If this post seems a bit off, keep in mind that David left this morning for Utah. For a week. Don't get me wrong when you read this David, I am so happy that you get to go, but everyone knows it's tough to take care of kids alone. My usual relief shift is off duty for six days. Other than a few recorded headaches, some bouts of random crying, a few fevers, and a 10 month old who is teething, we are doing great. Those who know me well, remember what I was like when David and I were dating and had to be apart. This is kind of like that. The first day is the hardest, hence the somewhat quirky/sarcastic/mean posting. It is kind of funny too though, the post I mean. I will try to post each day, or at least if something funny happens. David, be careful and have fun! Power to the Superman Shirt!

7 comments:

Cheryl said...

Hey Karen, come hang out with us! You really are more than welcome to come and let the kids play and just break the monotony. Ours, I mean. Three cheers for summer doldrums!

Laurel said...

definitely "F".

And if it helps you not miss him any, he has already thoroughly annoyed me by licking my cell phone.

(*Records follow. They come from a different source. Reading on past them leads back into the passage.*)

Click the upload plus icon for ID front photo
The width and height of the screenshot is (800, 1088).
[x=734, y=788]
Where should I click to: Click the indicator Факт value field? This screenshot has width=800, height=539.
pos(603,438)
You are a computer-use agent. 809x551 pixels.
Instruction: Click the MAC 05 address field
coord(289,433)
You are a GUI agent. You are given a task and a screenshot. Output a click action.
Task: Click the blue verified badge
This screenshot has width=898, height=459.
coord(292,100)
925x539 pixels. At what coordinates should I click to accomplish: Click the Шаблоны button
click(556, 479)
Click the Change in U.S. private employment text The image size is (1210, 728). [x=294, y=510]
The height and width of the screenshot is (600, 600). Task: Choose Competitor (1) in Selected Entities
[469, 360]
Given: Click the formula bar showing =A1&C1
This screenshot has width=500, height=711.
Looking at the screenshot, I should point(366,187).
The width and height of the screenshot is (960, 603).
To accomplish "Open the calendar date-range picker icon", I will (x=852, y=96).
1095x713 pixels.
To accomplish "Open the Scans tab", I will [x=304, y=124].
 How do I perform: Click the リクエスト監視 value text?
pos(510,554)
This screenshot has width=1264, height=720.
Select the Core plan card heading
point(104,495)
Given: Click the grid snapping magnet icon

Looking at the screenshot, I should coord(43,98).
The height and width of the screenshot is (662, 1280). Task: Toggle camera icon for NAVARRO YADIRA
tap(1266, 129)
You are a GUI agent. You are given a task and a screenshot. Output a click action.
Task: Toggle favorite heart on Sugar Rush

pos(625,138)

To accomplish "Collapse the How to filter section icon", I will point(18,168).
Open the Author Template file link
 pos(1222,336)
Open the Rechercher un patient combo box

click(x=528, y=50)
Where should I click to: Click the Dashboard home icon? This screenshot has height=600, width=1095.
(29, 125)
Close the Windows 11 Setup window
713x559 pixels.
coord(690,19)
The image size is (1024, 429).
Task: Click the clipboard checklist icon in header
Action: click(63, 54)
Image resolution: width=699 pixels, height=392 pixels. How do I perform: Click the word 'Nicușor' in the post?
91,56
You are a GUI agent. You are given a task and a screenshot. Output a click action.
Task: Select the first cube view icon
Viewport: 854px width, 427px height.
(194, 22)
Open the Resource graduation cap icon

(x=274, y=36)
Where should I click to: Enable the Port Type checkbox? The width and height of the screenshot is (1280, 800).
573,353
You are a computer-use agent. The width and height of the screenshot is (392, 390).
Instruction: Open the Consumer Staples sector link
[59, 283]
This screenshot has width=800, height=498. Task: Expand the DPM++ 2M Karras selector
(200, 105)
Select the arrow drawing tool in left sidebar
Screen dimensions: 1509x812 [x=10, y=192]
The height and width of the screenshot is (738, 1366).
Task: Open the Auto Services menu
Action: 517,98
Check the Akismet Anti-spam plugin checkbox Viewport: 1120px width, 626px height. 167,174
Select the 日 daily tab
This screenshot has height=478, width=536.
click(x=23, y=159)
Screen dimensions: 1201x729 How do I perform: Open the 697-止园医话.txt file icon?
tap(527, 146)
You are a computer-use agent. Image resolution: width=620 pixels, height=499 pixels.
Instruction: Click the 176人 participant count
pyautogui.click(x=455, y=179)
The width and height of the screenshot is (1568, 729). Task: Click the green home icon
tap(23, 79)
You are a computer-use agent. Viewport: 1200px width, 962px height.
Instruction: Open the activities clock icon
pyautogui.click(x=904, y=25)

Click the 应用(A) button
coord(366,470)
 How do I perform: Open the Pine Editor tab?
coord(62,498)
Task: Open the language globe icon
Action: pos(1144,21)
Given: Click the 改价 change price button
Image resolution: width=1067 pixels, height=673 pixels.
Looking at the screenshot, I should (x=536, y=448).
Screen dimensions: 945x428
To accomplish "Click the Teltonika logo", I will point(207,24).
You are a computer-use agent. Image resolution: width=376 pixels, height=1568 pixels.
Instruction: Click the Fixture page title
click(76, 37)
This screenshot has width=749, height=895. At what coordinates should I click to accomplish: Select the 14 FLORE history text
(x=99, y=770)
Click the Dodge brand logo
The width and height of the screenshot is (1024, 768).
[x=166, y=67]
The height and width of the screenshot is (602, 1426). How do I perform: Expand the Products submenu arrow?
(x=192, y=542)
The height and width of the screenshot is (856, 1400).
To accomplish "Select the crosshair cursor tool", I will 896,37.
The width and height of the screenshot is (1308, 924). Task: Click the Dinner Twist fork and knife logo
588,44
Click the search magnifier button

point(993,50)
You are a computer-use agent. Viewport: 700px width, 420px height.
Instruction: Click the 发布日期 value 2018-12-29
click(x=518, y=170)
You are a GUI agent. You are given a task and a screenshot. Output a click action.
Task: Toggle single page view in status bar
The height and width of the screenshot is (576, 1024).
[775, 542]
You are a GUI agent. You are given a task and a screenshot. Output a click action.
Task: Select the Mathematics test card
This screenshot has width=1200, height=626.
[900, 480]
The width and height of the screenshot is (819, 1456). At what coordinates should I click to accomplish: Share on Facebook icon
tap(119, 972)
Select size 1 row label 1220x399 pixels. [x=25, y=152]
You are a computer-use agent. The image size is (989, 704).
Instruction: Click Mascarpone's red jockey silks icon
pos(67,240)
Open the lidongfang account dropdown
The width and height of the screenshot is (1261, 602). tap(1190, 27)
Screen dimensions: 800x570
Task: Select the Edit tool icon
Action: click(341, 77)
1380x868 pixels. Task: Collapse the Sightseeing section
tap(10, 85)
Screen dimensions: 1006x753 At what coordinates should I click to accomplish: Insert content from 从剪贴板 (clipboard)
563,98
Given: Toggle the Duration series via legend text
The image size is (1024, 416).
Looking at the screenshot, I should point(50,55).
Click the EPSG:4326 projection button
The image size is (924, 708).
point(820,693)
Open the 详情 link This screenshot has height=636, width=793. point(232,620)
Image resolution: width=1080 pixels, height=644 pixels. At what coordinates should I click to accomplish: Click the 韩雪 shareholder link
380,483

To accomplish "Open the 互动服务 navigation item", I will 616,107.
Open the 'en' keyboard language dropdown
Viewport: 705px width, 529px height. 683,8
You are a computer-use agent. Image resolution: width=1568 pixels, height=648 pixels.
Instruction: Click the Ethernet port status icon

Yes, you read that right...he LICKED my cell phone.

Yeah, you're not missing anything (grin)

You're so funny...I adore you.

Anonymous said...

I can't wait to put on the Superman shirt tomorrow. It's gonna be a blast! I miss you guys!

And just for the record, I don't think I've EVER laughed as hard as I did today...and I've witnessed some pretty funny stuff. I'll have to blog to give the full account.

Miss you and love you!

Anonymous said...

That was a great post; made me laugh out loud. Can't wait to see how your week progresses. I'm sure you'll do great and be ever reminded of how blesed you are to be in a committed relationship. :)

Anonymous said...

Did David tell everyone that he bought brand new hiking boots last Saturday and plans to hike up and down 10,000 foot mountain in two days? New hiking boots? It does not get much funnier. Love you Karen. You are an incredible woman and mother.

Elaine said...

Hope today is going ok. And as for the jury duty letter? Chew it up and spit it out. I find that always helps my spirits:-)

Jay and Sherrie said...

I'm gonna go with "f" as well. Surely ripping into tiny pieces will help release some stress from the whole kids-driving-you-crazy-never-get-a-break mode. Not that I would know what that's like. At least they are having fun! Right?